Spicer Jeffries, a 30-year-old firm in the Denver Tech Center that has run afoul of the SEC before, was publicly censured for a second time March 29. An executive at the company was also suspended from appearing before the SEC as an accountant for one year.
An investigation by the SEC’s Denver office determined that an unnamed Colorado investment advisor hired Spicer Jeffries to audit two funds in 2019. The funds contained preferred stock in two companies that could double in value if the companies were sold, the SEC says.
The investment advisor had incorrectly calculated the value of the funds as if the companies were being sold when, in fact, there was no evidence they were being sold.
Spicer Jeffries was told before auditing the investment funds that the advisor had used this unusual calculating method. Within the firm, employees determined that valuating stocks such as those in the funds carried a “significant fraud risk,” according to the SEC.

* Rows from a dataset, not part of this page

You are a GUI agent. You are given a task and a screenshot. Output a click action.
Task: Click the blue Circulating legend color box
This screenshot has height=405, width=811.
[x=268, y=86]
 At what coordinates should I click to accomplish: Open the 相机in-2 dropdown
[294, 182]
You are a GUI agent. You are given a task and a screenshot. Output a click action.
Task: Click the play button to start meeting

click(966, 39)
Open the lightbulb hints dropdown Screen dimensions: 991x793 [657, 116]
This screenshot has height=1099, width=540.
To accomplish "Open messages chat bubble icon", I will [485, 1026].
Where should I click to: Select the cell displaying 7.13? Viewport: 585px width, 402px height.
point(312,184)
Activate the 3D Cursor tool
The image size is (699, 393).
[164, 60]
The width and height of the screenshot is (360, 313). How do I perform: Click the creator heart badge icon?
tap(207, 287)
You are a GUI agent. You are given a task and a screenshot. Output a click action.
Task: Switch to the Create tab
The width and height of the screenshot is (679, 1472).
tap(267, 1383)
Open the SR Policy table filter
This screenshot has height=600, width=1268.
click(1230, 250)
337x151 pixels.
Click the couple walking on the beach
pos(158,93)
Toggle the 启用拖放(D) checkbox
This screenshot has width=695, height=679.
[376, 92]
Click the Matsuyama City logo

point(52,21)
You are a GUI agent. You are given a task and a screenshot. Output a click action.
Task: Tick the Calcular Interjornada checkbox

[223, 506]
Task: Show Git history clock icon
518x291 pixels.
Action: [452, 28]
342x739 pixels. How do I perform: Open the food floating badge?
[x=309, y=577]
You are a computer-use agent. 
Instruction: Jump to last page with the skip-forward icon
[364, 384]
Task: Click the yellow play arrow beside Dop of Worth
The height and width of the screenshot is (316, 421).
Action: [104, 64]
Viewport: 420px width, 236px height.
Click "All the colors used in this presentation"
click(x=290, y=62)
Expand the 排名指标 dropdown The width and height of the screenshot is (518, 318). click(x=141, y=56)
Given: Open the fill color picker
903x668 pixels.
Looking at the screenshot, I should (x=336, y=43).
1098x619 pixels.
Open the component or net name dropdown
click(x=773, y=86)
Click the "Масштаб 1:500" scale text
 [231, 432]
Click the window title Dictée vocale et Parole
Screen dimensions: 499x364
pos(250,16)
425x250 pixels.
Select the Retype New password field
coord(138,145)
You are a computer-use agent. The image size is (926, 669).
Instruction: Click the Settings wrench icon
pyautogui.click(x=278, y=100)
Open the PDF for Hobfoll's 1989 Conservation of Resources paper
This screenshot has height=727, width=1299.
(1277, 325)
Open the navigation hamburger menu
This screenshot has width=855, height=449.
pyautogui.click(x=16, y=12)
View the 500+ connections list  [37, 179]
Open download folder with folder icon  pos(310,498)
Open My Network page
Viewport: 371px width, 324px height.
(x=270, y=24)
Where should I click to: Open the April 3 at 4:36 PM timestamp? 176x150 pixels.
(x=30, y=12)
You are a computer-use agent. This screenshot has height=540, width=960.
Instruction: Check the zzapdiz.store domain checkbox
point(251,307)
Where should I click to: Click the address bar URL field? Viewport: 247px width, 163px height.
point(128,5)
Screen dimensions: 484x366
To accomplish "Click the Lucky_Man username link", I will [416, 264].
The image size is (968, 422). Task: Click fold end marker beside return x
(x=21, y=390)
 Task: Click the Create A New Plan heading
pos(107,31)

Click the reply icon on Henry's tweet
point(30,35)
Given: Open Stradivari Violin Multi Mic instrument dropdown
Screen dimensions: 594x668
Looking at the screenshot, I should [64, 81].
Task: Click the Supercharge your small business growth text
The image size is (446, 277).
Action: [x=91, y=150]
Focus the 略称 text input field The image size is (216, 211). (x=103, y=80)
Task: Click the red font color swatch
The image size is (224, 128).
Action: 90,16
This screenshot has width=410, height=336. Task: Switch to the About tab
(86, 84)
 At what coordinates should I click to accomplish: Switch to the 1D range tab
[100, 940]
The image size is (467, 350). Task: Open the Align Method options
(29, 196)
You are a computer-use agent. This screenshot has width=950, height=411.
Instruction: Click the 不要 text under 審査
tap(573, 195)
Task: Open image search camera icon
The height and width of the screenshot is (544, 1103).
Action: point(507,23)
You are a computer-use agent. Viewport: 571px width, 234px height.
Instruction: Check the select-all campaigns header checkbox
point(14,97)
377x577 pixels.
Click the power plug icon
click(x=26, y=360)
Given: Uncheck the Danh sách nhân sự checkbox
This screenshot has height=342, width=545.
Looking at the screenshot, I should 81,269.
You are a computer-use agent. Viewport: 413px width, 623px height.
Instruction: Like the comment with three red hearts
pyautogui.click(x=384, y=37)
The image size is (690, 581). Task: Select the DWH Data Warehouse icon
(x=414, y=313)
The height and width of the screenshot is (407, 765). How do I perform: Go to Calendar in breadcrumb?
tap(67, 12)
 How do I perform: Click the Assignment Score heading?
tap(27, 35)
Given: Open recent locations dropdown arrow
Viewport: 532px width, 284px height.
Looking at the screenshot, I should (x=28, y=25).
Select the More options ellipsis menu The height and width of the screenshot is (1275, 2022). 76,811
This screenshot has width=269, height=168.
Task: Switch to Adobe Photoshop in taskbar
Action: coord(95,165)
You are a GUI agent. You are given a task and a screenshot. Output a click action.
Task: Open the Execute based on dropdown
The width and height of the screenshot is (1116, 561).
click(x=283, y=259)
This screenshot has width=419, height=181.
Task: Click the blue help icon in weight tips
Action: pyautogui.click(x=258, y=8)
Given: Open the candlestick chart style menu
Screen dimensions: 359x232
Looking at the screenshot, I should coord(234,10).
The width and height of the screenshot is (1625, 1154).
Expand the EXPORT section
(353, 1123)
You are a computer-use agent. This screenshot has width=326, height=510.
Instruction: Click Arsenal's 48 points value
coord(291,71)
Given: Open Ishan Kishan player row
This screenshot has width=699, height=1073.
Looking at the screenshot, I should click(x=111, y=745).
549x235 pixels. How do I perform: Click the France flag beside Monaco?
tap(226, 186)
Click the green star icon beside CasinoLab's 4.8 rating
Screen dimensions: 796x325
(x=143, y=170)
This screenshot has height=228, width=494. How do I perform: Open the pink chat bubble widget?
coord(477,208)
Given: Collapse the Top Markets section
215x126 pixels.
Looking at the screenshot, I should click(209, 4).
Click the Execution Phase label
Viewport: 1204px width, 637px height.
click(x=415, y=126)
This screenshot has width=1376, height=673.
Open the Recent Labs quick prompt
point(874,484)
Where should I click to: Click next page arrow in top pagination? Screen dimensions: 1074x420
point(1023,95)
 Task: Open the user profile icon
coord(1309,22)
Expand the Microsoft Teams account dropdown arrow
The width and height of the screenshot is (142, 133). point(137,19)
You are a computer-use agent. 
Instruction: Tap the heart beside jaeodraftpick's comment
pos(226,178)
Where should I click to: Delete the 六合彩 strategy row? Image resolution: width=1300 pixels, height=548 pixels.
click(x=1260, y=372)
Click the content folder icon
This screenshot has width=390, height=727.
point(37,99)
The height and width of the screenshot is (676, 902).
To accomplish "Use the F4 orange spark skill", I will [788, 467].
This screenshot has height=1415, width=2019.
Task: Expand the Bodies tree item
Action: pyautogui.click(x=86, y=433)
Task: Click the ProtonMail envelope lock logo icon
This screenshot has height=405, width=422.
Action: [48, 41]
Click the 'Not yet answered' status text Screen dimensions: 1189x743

And yet, the auditing team, led by audit partner Sean Tafaro, did not scrutinize the advisor’s approach. Instead, they only checked that his or her calculations were correct.
“As a result of Tafaro’s deficient and improper professional conduct, Spicer Jeffries issued unqualified audit reports,” the SEC wrote in its 18-page order last week.
Spicer Jeffries and Tafaro did not admit wrongdoing but did consent to the SEC’s findings and punishments. In addition to the censure and Tafaro’s suspension, the firm must also hire a consultant to review its auditing policies and procedures, the SEC order states.
“Auditors are critical gatekeepers that must employ a robust system of quality control to ensure adherence to professional standards,” SEC attorney Andrew Dean said in a statement.
Spicer Jeffries was also censured in 2015, after the SEC found it did not have documentation to support a half-dozen audits of stock brokers that it filed between 2009 and 2013.
The Denver-based firm, which has other offices in Florida and the Cayman Islands, is among the 10 largest hedge fund auditing firms in the U.S., according to its website.
Tafaro and Robert Yurglich, the firm’s managing partner, did not respond to requests for comment. Neither did their attorneys, Dean Aarestad and Jeffrey Thomas.